You can serve it as a side dish with your chicken or shrimps or have it only with rice as a satisfying vegan meal.
Makes 2 servings
Start with making the dressing. In a bowl place mirin, miso paste, lime juice, rice vinegar, light soy sauce and sugar. Mix until well combined. Set aside.
On a small pan or in a pot, heat 1/2 tbsp peanut oil. Add ginger and garlic and fry awhile, until fragrant.
Add the mixture from a bowl and cook everything for a minute until all ingredients combine and the sauce thickened a bit.
Turn off the heat. Add sesame oil and stir everything precisely. Set aside and keep it warm.

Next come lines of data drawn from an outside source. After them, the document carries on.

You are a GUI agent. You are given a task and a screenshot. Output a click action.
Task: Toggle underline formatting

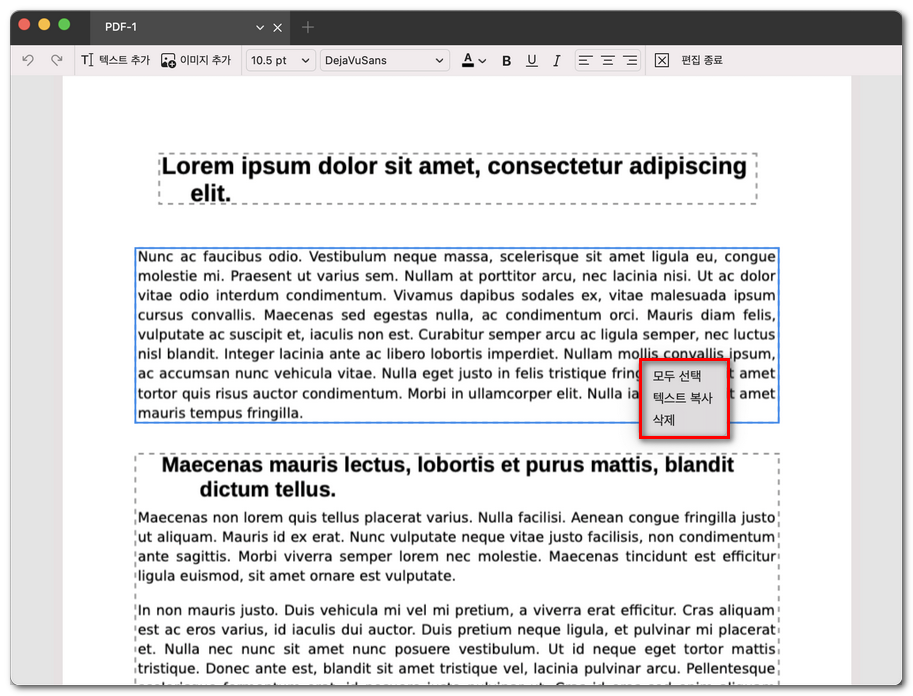click(x=532, y=61)
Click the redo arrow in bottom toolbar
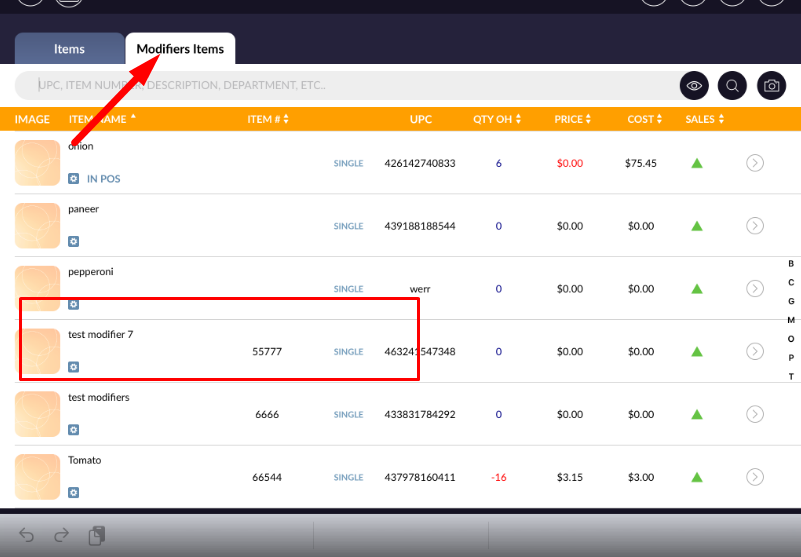 click(61, 535)
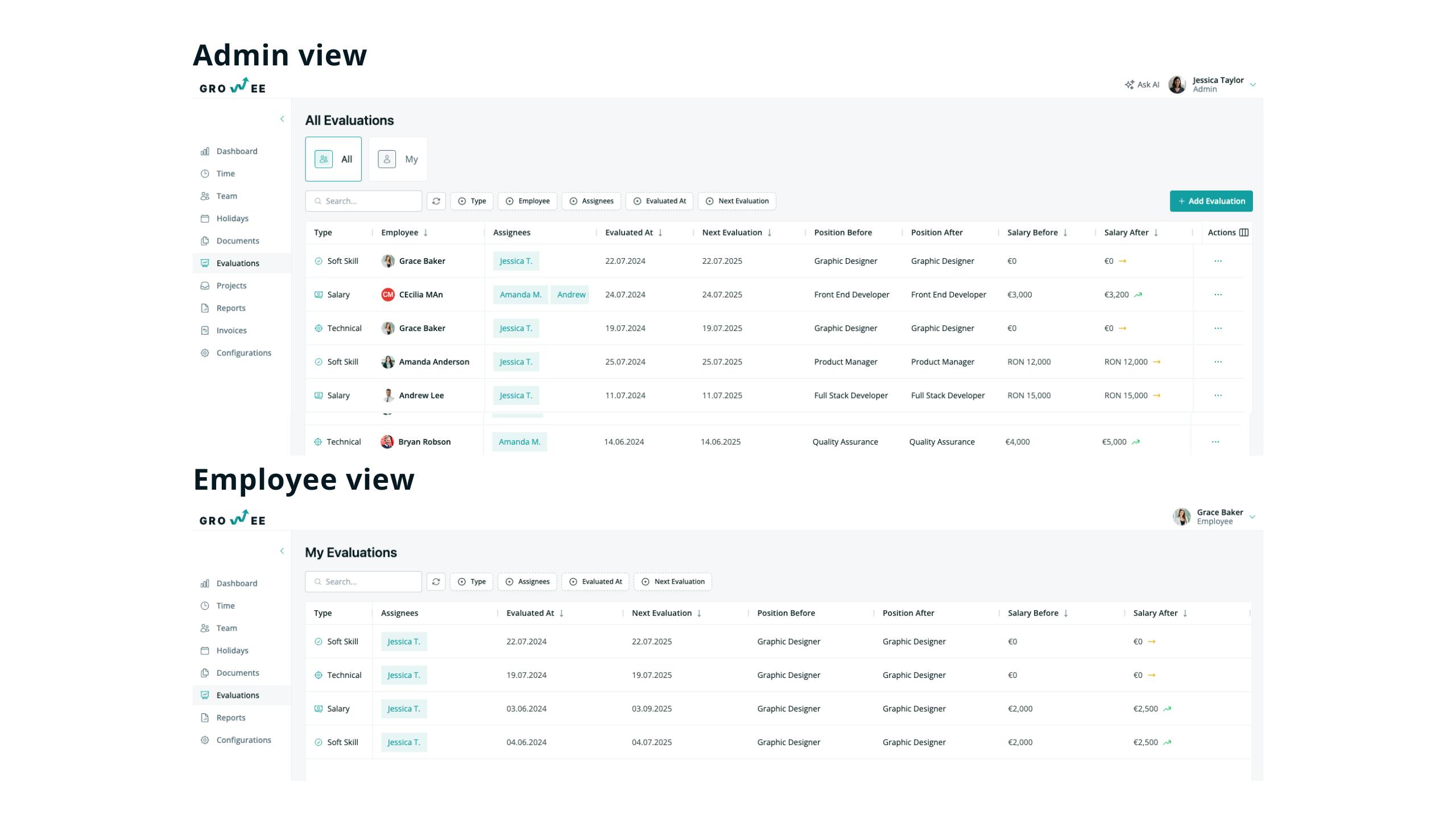Image resolution: width=1456 pixels, height=819 pixels.
Task: Click the Add Evaluation button
Action: coord(1211,201)
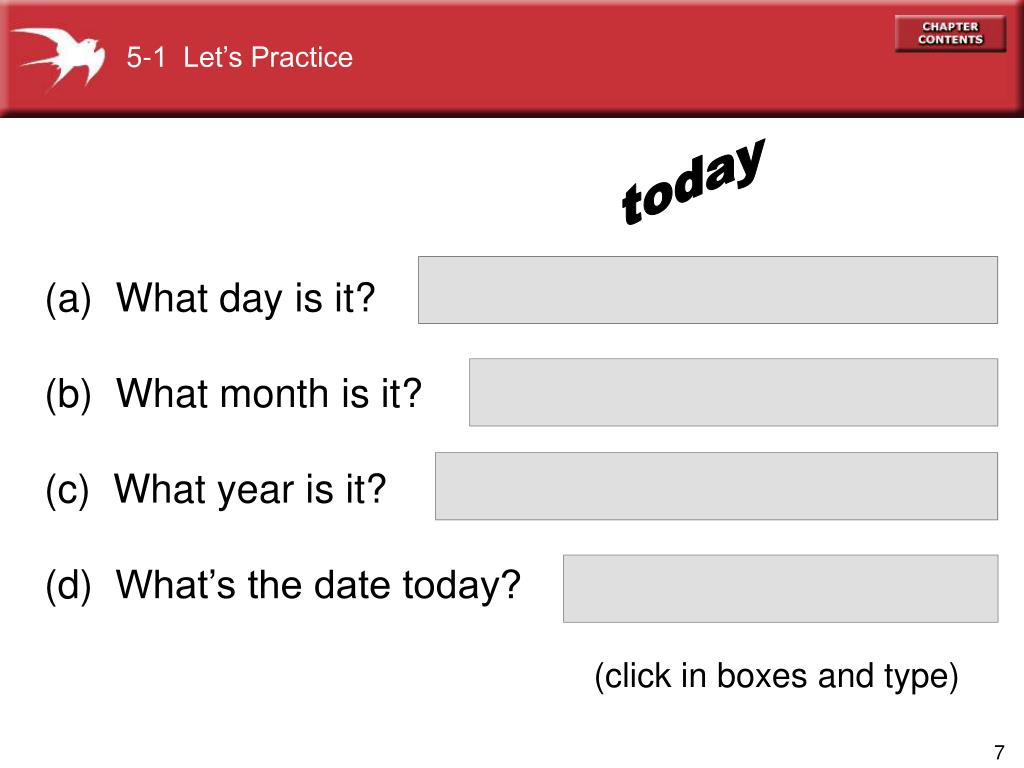Click the (c) item label
Screen dimensions: 1024x768
click(67, 490)
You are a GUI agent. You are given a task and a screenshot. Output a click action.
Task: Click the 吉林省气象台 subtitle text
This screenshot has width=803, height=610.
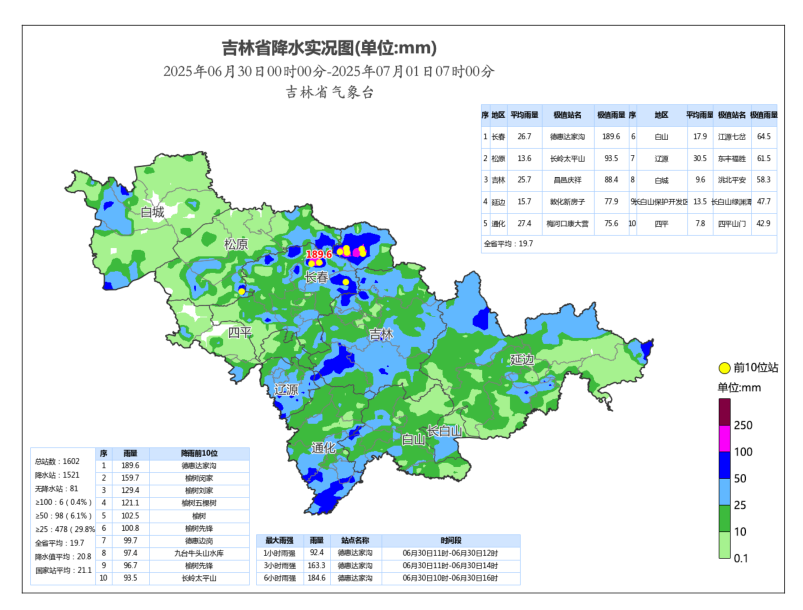coord(329,92)
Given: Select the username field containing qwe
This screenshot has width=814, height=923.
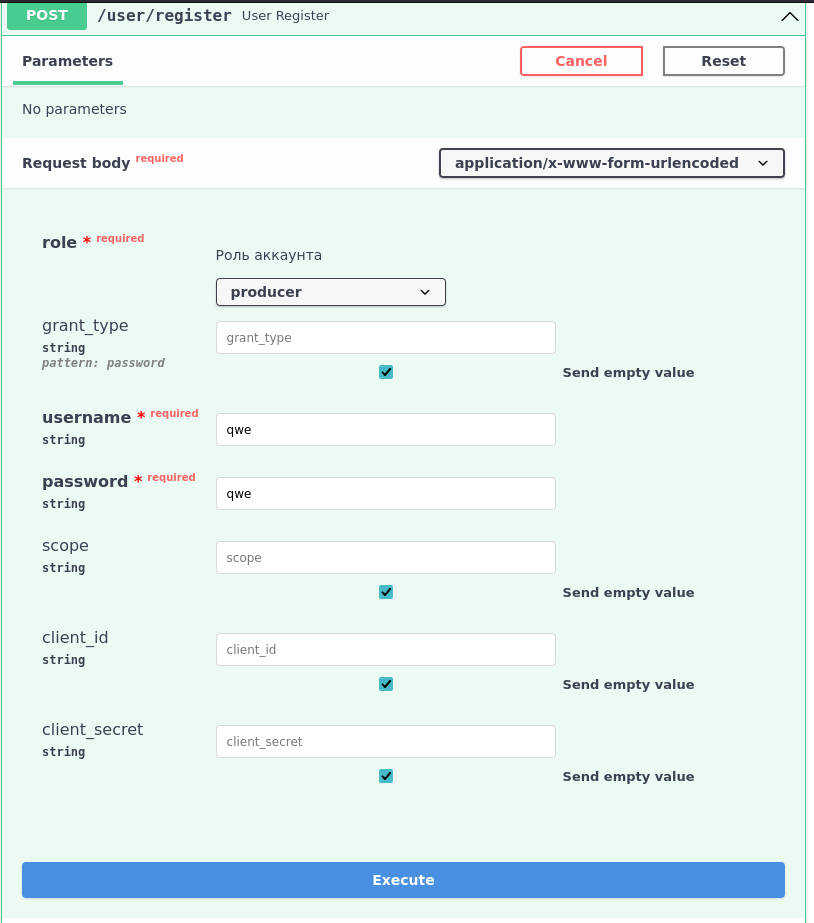Looking at the screenshot, I should (385, 429).
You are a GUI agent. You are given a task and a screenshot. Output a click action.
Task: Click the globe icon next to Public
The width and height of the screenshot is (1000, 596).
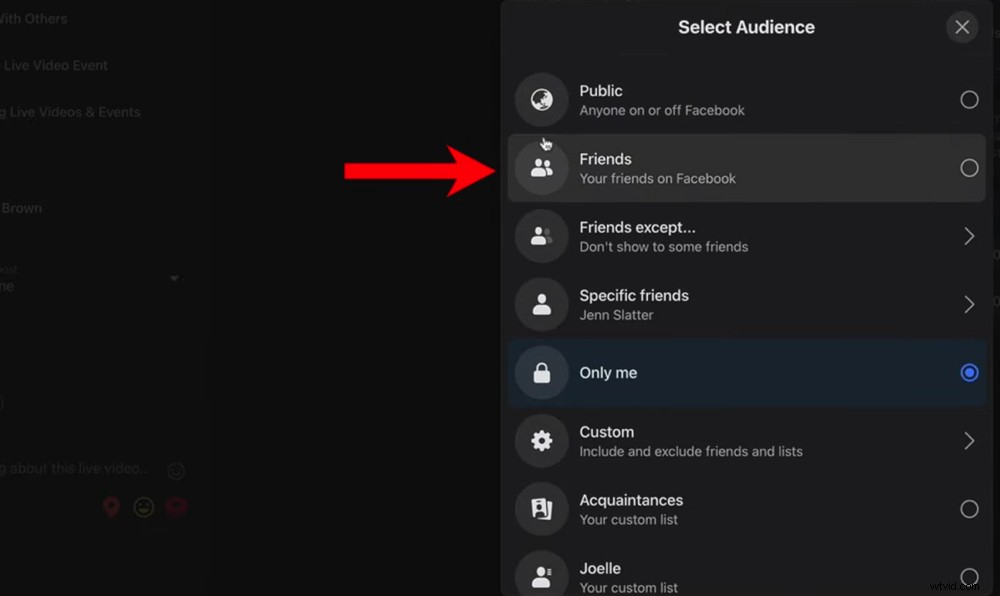(x=540, y=99)
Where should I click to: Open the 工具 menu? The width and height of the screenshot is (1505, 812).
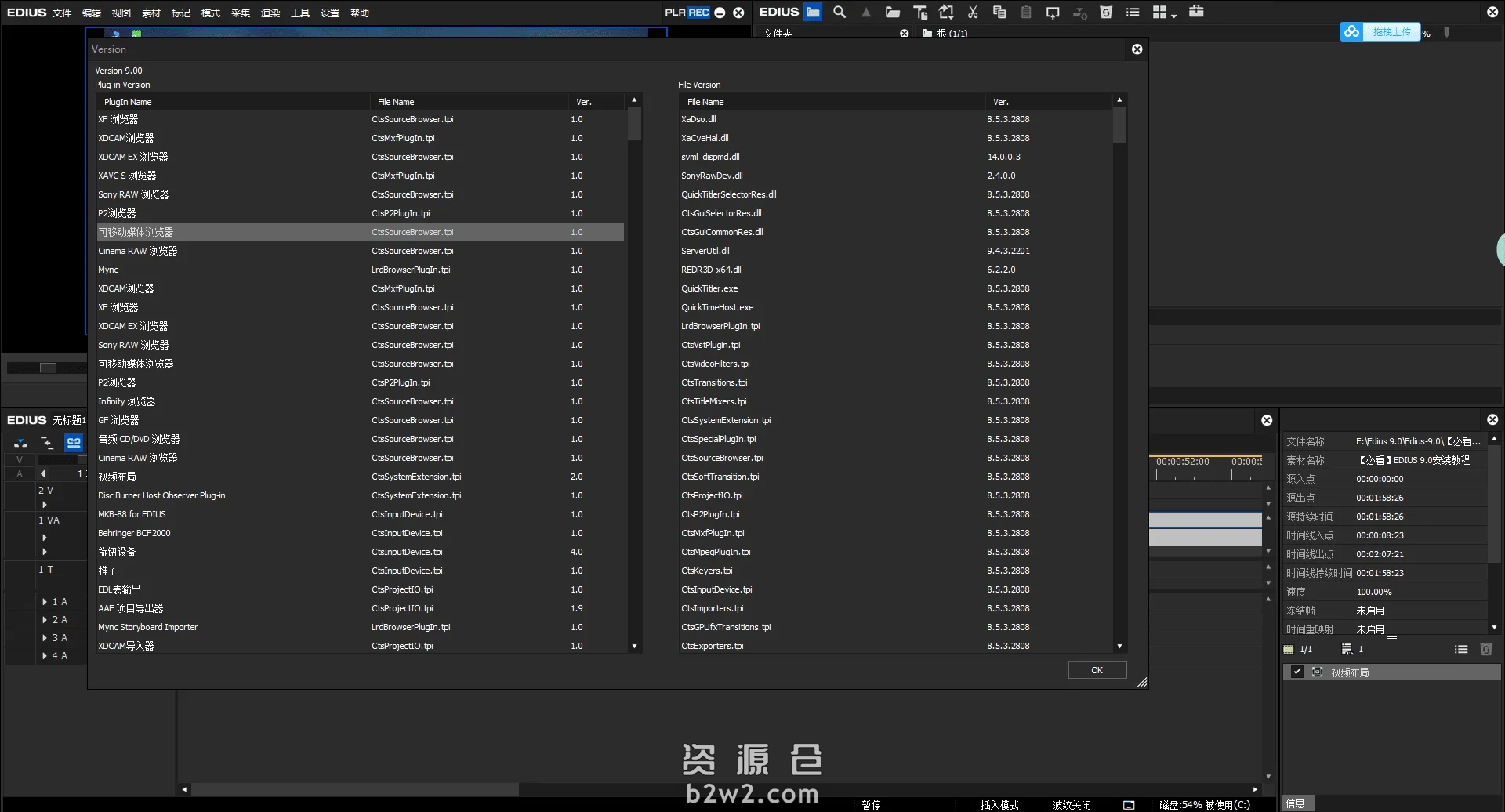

On a non stick pan heat 1/2 tbsp peanut oil. Place oyster mushrooms in single layer and fry them on a medium heat until golden and crisp. Do not stir too often and let them get deep brow colour! After a few minutes drizzle them with dark soy sauce and sprinkle with sesame seeds. Fry for 2 more minutes until deeply caramelised and crispy. Remove them from a pan and set aside.
Wipe out the pan with a piece of paper towel.
Add the remaining peanut oil. Place the Pak Choy and fry it for a few minutes from each side until crisp and browned on edges.
Add a few drops of water on a pan, cover it tightly with a lid and steam for awhile until Pak Choy is tender but still firm.
When it is done, add oyster mushrooms to heat them up.
Place the veggies on a serving plate. Drizzle with a warm derssing. Garnish with some herbs and sesame seeds.
Serve hot with steamed rice. Enjoy!
Umami (In Japanese means: delicious) is concidered to be one of the five basic tastes (together with sweetness, sourness, bitterness and saltiness. It has been described as brothy or meaty.
Since umami has its own receptors rather than arising out of a combination of the traditionally recognized taste receptors, since 2000 scientists consider umami to be a distinct taste. It is now very trendy in cooking world and there are plenty of excellent restaurants all over the globe which specialise in dishes packed with umami flavour.
It can be easily recognised in Asian cusines. You can find it in Vietnamese fish sauce, Chinese soy sauce, Korean kimchi and Japanese dashi broth. Moreover mushrooms, ripe parmesan cheese, slow cooked meat and fermented fish are also a great sourse of umami flavour.